● PROBLEM
Turn the lines into a numbered list, starting with the line containing "Given: Enable the pointer selection tool" and going on through the end of the lines, skipping blank lines and leaving the pictures out.

═══ EXERCISE MATERIALS ═══

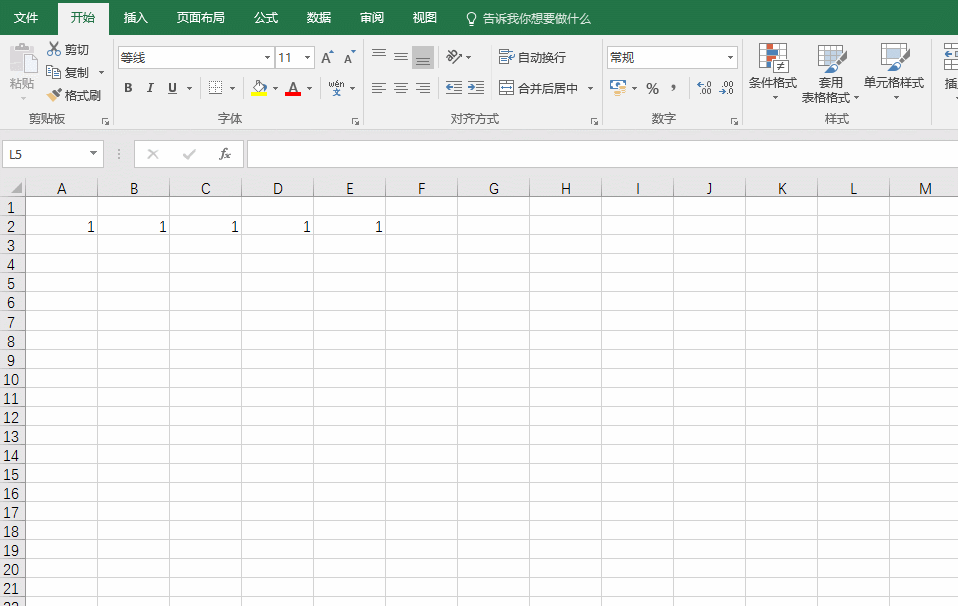Open the font name dropdown (等线)
This screenshot has height=606, width=958.
267,58
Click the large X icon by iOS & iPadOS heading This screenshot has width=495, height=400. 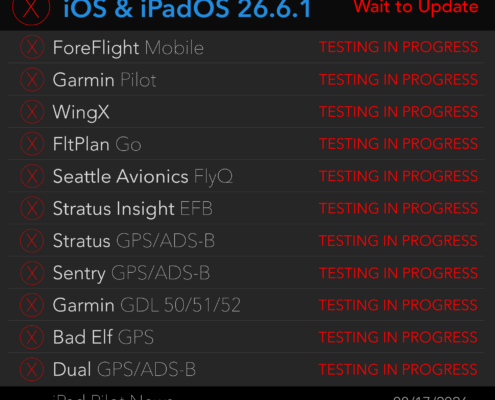(x=31, y=8)
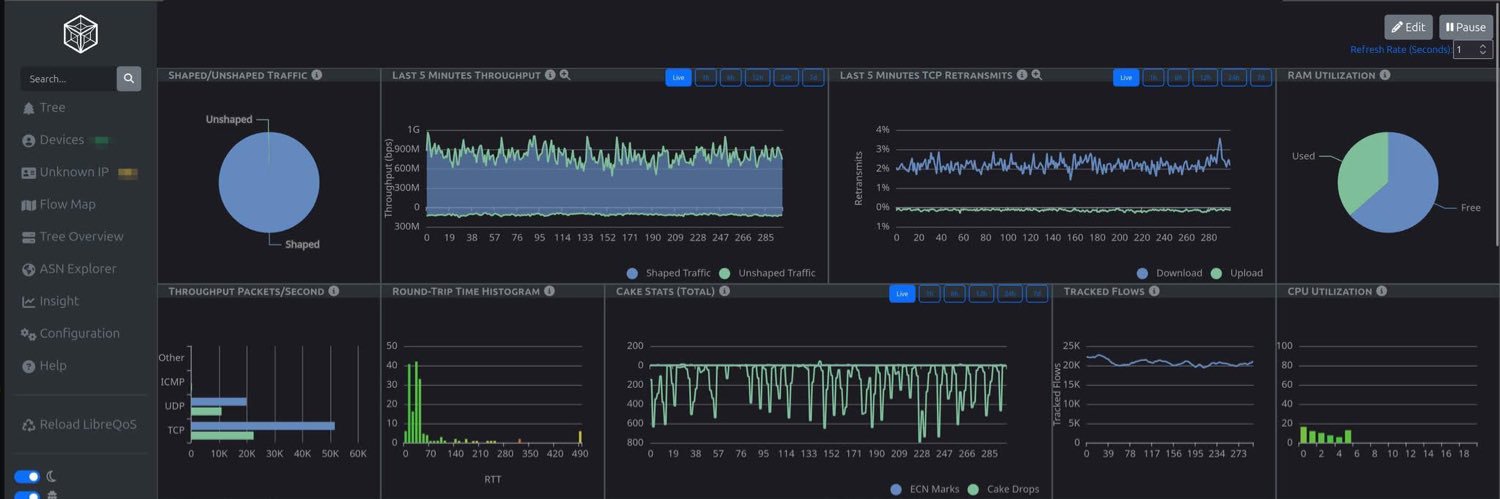Open the LibreQoS cube logo
Viewport: 1500px width, 499px height.
[79, 36]
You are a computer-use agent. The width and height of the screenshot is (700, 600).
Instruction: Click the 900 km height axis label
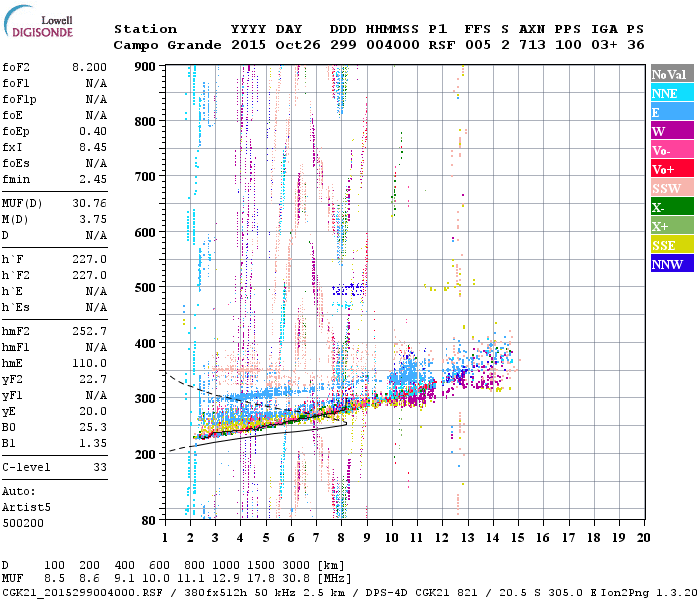point(145,67)
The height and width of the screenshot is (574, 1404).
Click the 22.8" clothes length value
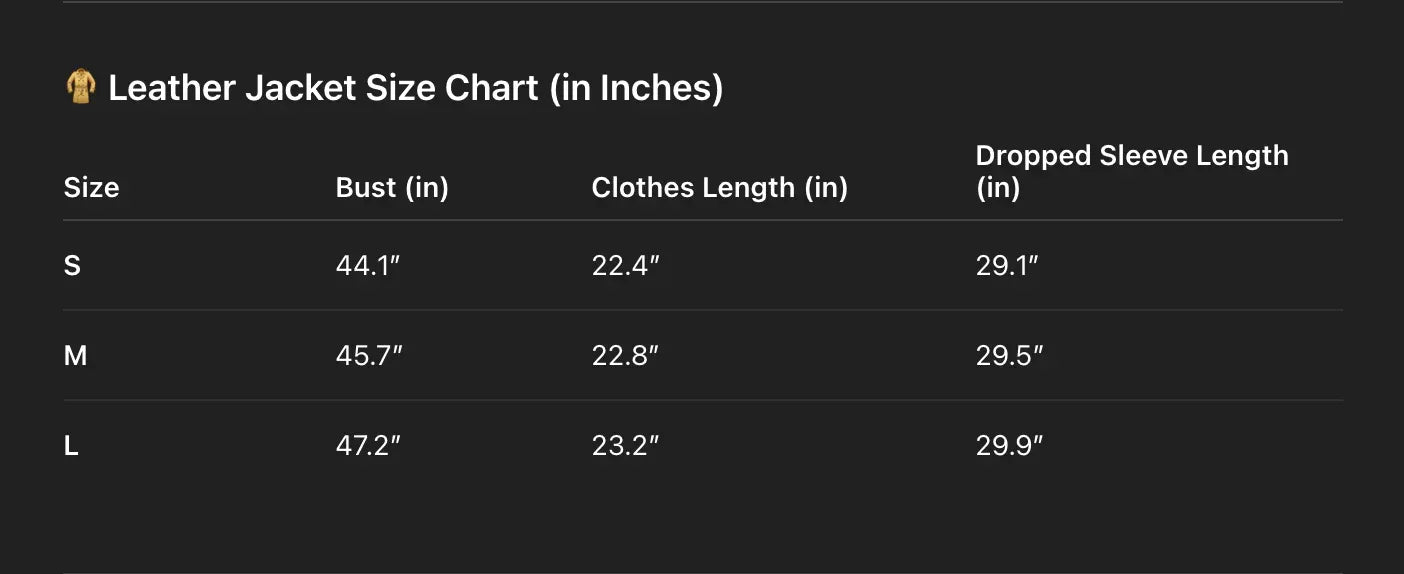coord(625,355)
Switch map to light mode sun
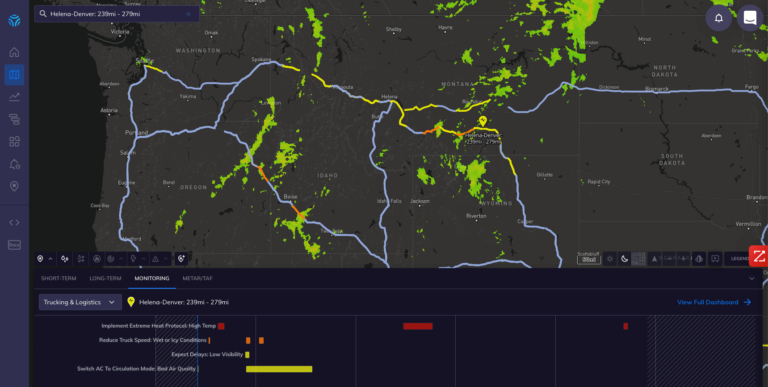Image resolution: width=768 pixels, height=387 pixels. coord(609,259)
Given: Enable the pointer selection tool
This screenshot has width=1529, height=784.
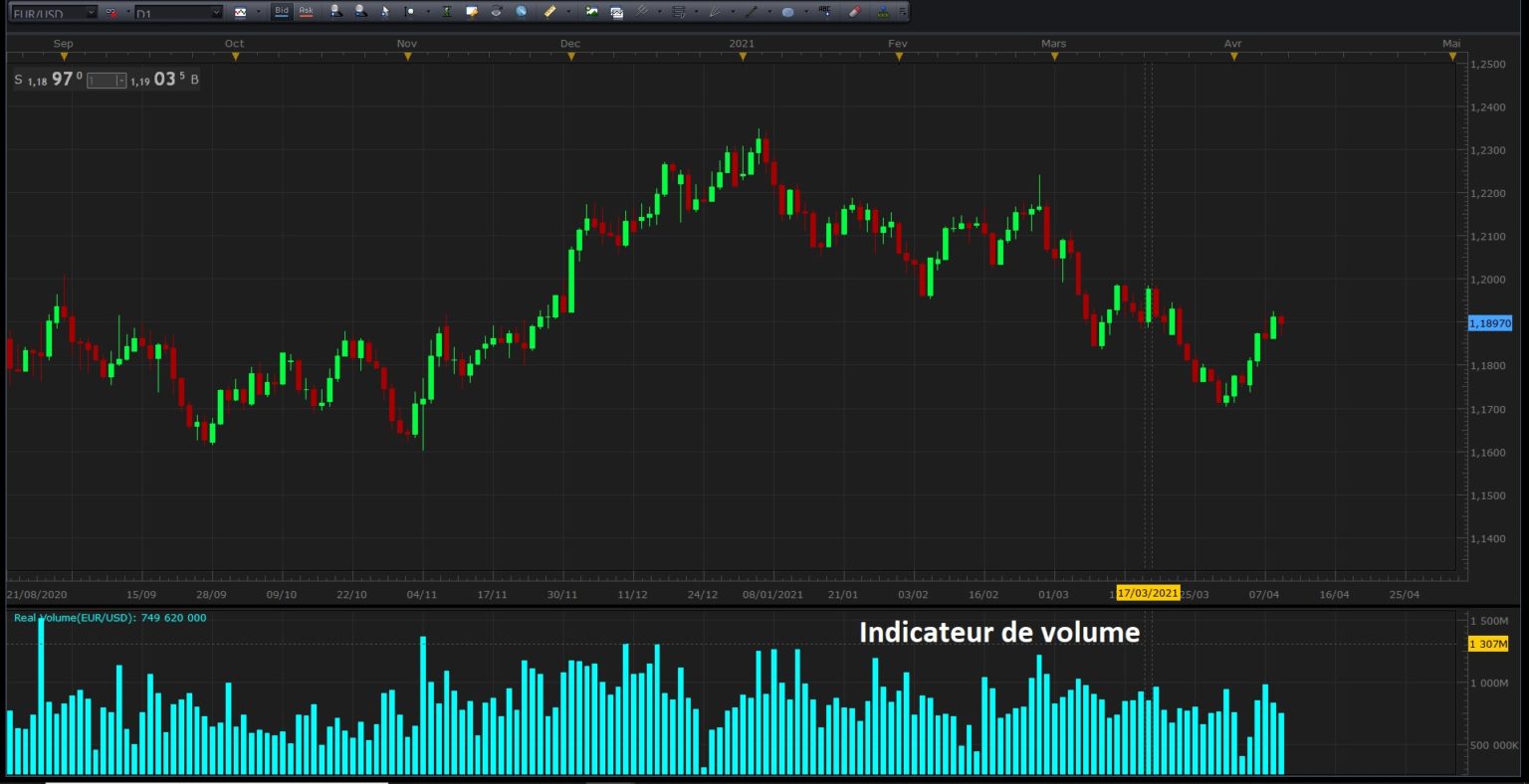Looking at the screenshot, I should (385, 12).
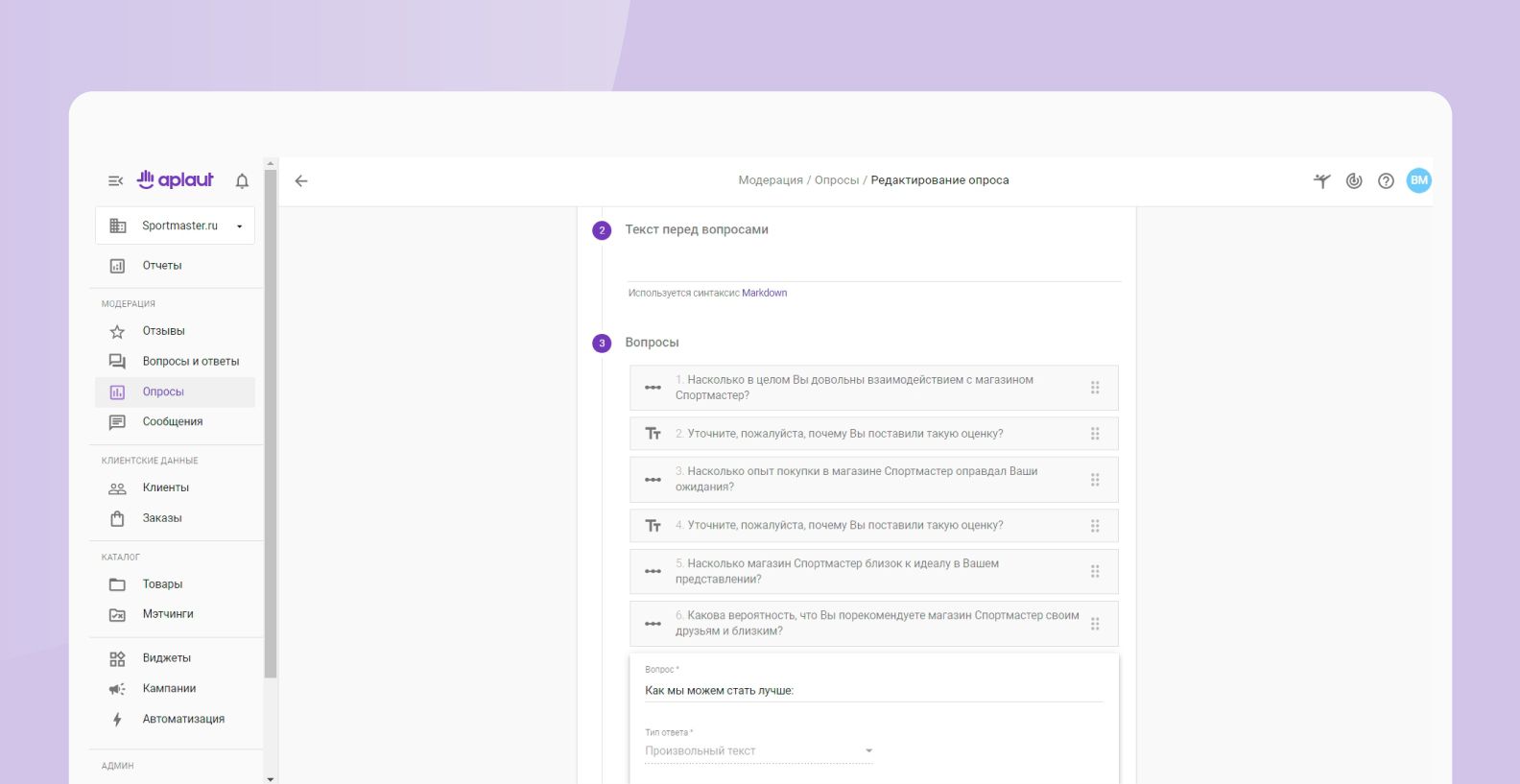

═══

● RIGHT ANSWER
1. Given: Enable the pointer selection tool
2. This screenshot has width=1529, height=784.
3. Looking at the screenshot, I should (385, 12).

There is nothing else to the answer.